Intolerância à lactose x alergia

O que é intolerância à lactose?

A estimativa é de que 60% da população mundial tenha algum grau de intolerância ao leite – problema mais comum ligado à bebida.
Tudo começaria por volta dos 5 anos, quando, geralmente, o organismo humano diminui a produção de lactase (enzima responsável pela digestão da lactose), o açúcar do leite. A reação não é percebida sempre. Muita gente só descobre a intolerância mais tarde, quando deixa o alimento de lado e nota que a saúde e a pele melhoram.
Quando não é digerida, a lactose passa por um processo de fermentação no intestino e se transforma em “comida” para fungos e outros microrganismos típicos da flora intestinal, que se multiplicam causando doenças e deixando as bactérias do bem, como os lactobacilos, em desvantagem. Quando isso acontece, o corpo dá sinais: intestino preso, dores abdominais, flatulência, dores de cabeça e dermatite atópica – uma alergia de pele que provoca manchas avermelhadas e coceira.
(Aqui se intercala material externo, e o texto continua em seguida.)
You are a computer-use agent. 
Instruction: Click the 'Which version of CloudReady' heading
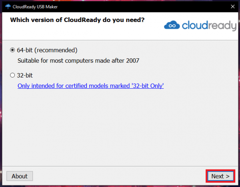pos(77,20)
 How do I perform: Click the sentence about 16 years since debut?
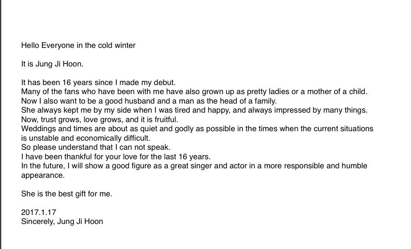[98, 82]

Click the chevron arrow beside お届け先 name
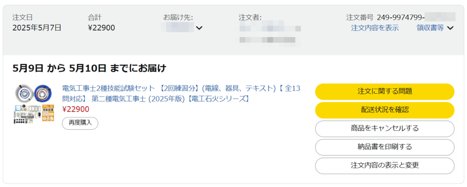point(199,28)
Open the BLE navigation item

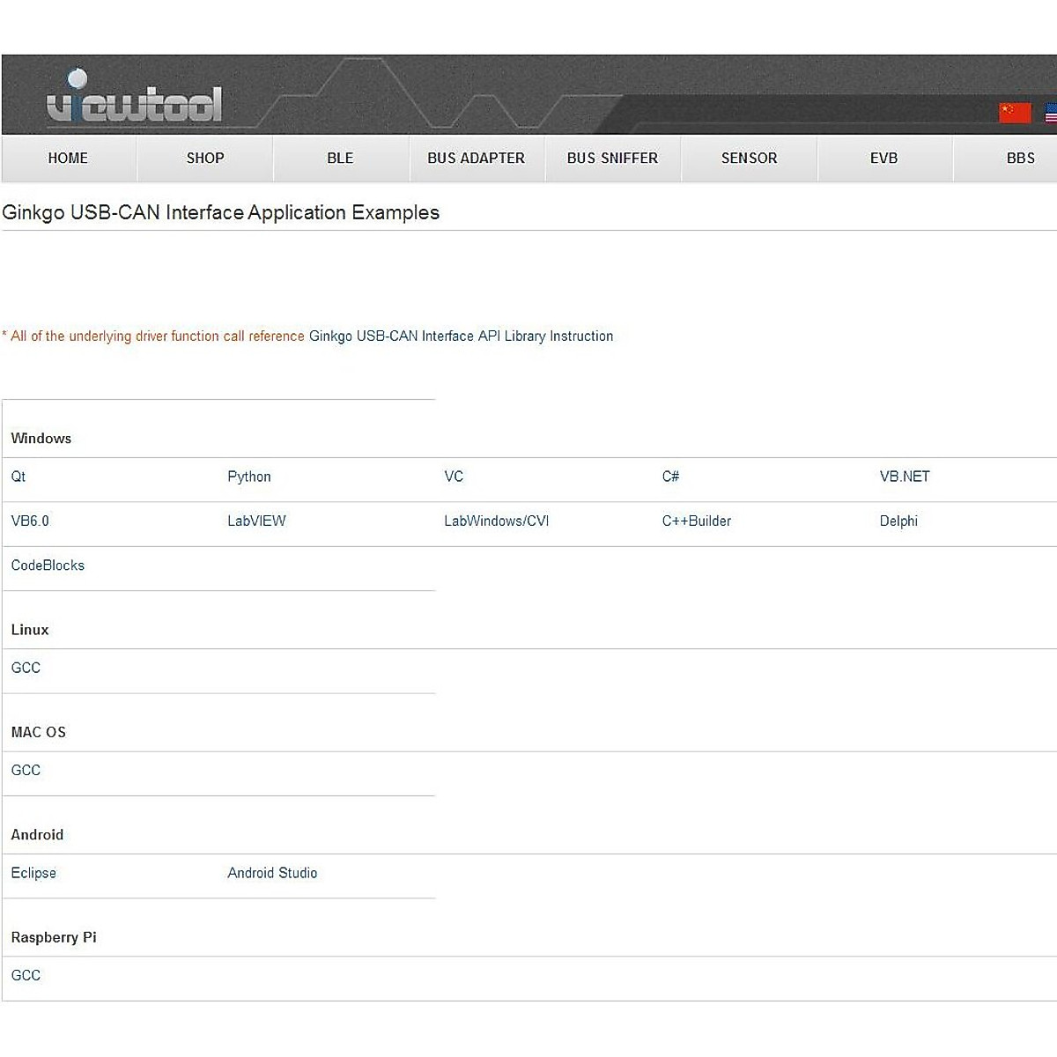(340, 159)
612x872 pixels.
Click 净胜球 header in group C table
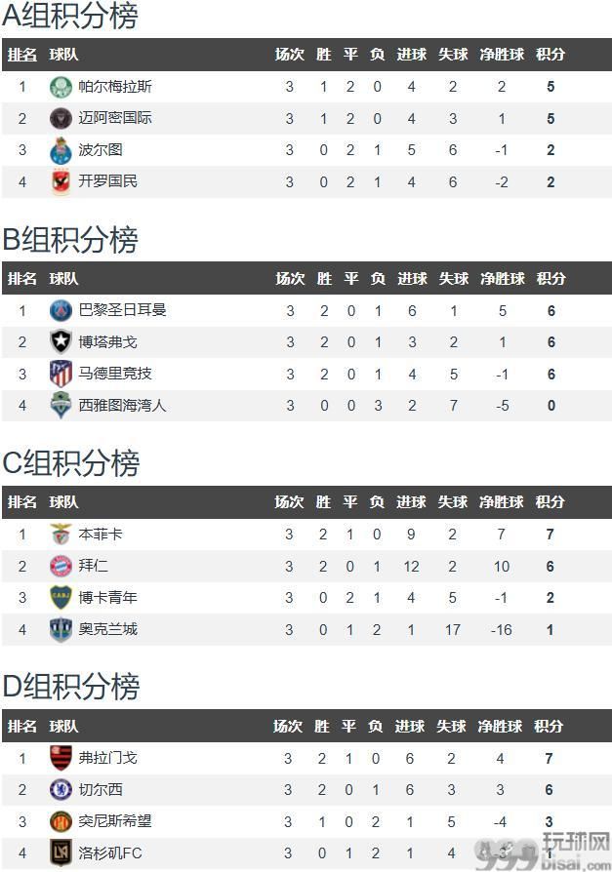click(x=502, y=502)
Como as vitaminas e outros nutrientes essenciais dependem de um intestino sadio para ser absorvidos, o bom funcionamento do organismo como um todo acaba sendo afetado.
Alergia às proteínas
Complicada mesmo é a alergia às proteínas, principalmente a betalactoglobulina e a caseína. O organismo humano não tem enzimas que possam digerir essas substâncias. O leite estimula a produção de muco, que, em excesso, está relacionado a uma série de problemas respiratórios.
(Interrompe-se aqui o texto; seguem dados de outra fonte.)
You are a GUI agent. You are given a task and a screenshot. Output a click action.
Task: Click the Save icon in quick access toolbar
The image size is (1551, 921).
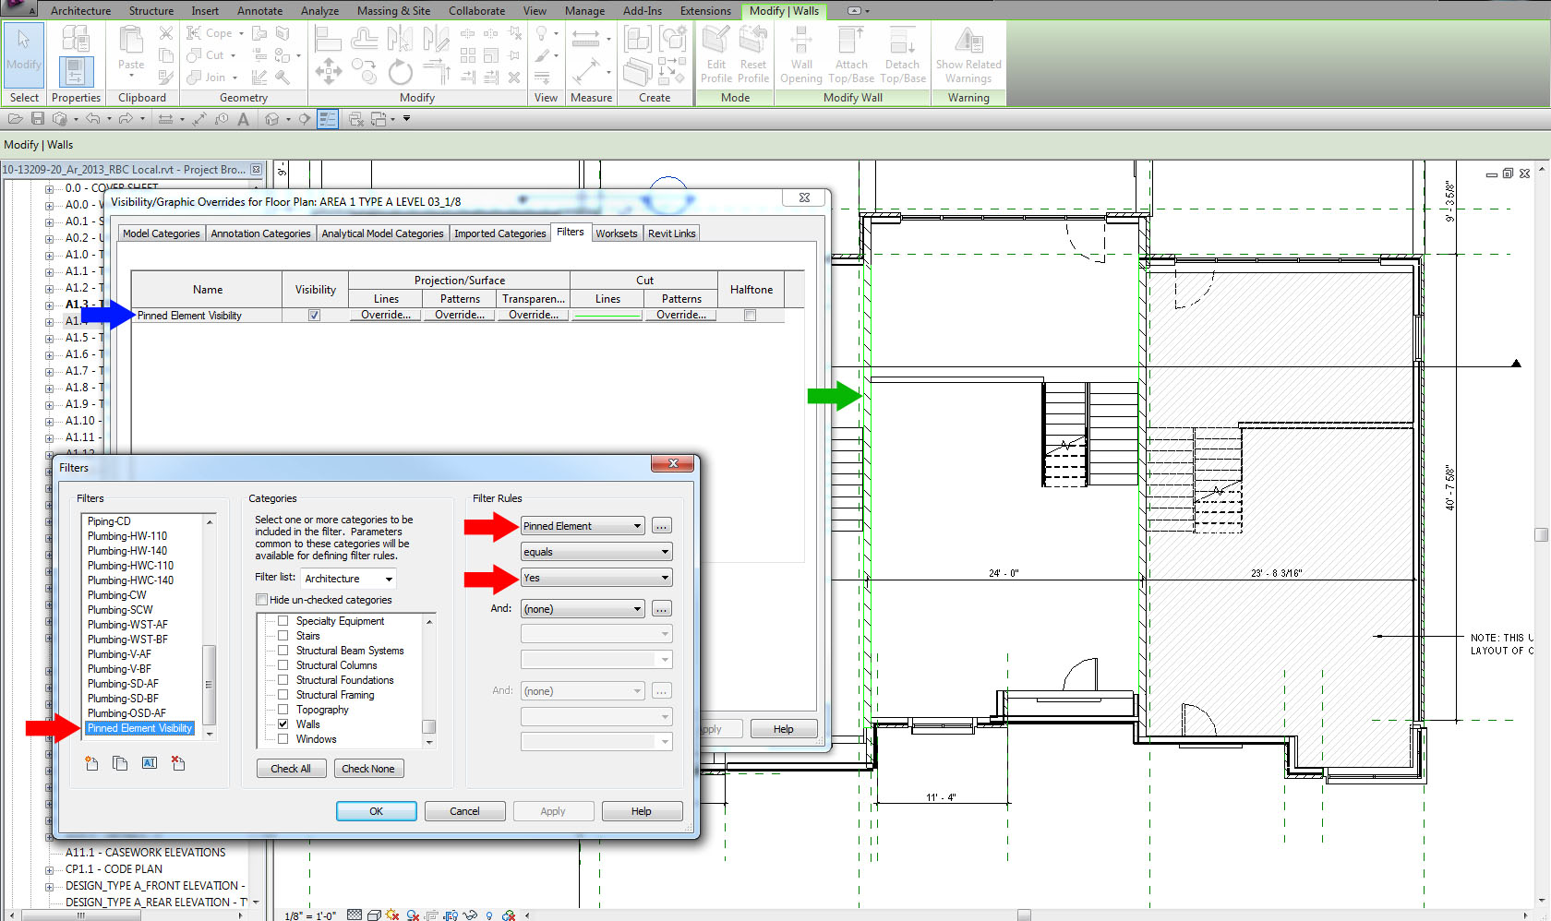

As proteínas do leite não digeridas alteram a parede intestinal, responsável pela absorção dos nutrientes. Essa alteração permite que as moléculas tóxicas, que seriam excretadas, entrem na corrente sanguínea, deixando o organismo mais vulnerável a doenças. Ao contrário do que acontece com a lactose, não existe um processo industrial que faça a pré-digestão das proteínas. A alergia às proteínas lácteas não é diagnosticada com facilidade, e não há um exame 100% confiável. Muitas vezes, quando identificada, a doença já afetou o organismo.
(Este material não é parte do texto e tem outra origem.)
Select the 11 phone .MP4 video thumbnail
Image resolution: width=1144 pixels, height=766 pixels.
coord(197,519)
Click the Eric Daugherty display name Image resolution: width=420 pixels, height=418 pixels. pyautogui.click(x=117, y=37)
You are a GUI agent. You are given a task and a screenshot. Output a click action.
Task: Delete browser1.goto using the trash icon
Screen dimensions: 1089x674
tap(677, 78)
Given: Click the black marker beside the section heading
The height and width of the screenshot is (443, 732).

Todo leite animal (vaca, cabra e búfala) pode causar alergia por ser de difícil digestão. E em todas as espécies de mamíferos, nós somos os únicos que bebemos leite (que não é da nossa espécie) depois de adultos! Nem o bezerro quando cresce quer o leite da vaca, porque nós queremos?

Leite pode causar até depressão!

É no intestino que boa parte da serotonina, o neurotransmissor responsável pela sensação de bem-estar e pela diminuição do apetite por carboidratos, é produzida. Quando as funções do intestino são prejudicadas — seja pela presença indigesta de um alimento ou por outro tipo de distúrbio —, a produção de serotonina fica comprometida. E a falta dessa substância no organismo está associada à depressão. Se a causa do problema não é combatida, não adianta tomar antidepressivo.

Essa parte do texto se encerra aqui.